An essential part of evaluating any proposal is evaluating whether the basic idea of the proposal is flawed in some important way. If flawed solutions are adopted just because people have already put the work into them, more and more work will be put into them over time, papering over their flaws without really addressing them. Similar specific solutions will be adopted for similar problems, requiring yet more work. The end result will require more work and be less useful than if the original work had been scrapped for its flaws to begin with.
For an example, consider user rights changes. When developers stopped changing ranks and that privilege was divested onto stewards and bureaucrats, stewards got Special:UserRights and bureaucrats got Special:MakeSysop. MakeSysop was a narrow and inflexible solution: it was an entire extension, an entire different interface and code base, to do a subset of what UserRights could do. When the desire for more flexibility arose, like the ability to assign bot rights, Special:MakeBot was written. Every time more flexibility was required, it couldn't be provided; it simply couldn't be added without writing and reviewing a whole new extension. Proposals for rollback groups and all sorts of other things simply died because there was no way to implement them.
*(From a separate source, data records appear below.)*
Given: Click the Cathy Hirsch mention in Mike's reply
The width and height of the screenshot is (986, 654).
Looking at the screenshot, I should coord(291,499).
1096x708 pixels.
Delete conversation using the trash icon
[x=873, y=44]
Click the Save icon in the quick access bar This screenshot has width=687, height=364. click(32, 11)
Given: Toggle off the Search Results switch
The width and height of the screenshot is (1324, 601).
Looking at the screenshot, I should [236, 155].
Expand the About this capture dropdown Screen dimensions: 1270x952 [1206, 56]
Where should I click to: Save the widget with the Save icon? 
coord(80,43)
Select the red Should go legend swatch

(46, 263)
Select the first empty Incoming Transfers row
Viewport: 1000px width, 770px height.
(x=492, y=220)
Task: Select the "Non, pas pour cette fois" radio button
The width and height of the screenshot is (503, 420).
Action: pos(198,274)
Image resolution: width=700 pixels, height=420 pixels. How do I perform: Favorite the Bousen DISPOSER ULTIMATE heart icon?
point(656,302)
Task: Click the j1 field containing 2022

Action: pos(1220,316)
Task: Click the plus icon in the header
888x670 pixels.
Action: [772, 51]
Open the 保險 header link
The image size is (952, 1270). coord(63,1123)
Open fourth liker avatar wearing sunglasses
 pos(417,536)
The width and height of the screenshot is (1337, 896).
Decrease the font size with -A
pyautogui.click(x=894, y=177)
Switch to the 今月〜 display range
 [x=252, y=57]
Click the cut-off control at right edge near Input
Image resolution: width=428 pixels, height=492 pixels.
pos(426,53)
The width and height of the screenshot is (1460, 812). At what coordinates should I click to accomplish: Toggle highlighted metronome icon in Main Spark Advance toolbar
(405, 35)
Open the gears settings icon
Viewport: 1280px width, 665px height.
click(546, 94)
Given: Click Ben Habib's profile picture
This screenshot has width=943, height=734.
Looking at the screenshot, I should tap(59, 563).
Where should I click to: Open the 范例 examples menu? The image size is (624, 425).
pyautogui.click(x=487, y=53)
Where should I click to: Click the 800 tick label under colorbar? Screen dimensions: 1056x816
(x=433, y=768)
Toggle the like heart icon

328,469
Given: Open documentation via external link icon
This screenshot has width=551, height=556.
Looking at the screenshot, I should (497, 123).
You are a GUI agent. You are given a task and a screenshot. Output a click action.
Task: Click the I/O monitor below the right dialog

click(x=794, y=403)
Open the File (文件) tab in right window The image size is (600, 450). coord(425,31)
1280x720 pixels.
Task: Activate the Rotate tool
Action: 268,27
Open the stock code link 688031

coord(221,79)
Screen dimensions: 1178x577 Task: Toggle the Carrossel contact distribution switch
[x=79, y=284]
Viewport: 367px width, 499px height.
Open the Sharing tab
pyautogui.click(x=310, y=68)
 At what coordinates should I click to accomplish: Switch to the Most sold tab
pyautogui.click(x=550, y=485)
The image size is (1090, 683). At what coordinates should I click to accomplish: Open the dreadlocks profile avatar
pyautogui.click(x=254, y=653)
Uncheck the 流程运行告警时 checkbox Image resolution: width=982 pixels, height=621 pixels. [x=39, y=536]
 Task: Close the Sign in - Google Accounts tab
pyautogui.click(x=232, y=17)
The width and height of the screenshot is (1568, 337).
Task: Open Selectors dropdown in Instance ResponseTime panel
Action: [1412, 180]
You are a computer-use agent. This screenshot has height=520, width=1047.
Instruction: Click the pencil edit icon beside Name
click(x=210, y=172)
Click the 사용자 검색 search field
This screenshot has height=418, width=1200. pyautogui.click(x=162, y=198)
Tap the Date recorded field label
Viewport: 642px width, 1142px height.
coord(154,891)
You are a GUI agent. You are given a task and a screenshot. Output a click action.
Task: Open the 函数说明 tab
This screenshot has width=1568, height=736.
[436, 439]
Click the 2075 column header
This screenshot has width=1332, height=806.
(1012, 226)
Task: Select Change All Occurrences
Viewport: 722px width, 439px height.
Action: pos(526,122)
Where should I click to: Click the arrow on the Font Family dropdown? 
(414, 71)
Only years later did some developers (in fact, me, and Werdna) decide a more flexible system would be useful. This obsoleted all the work that had gone into MakeSysop, MakeBot, GiveRollback, and so on, and probably took less work than went into them to begin with. It opened up many new options and was overall a greatly superior solution. If people had said, from the beginning, "Wait, why are we writing an extension that only gives sysop/bureaucrat when we could put in the extra effort to make it properly flexible?", many developer-hours would have been saved, and communities would have gotten the ability to configure their rights much more flexibly years earlier than they did.
You are stating that the wasted hours put into MakeSysop, MakeBot, GiveRollback etc. could have been better spent building UserRights, but that is not how open source works. It is rare for the right solution to be the first incarnation. Each of those extensions was simple and met the need at the time. The need to build the right solution only came apparent because those extensions provided a good working model for determining which additional level of indirection was necessary when building the UserRights extension. The right solution only came years afterward, and if the wrong solution had not existed in the interim, who knows, wiki's might never had taken off.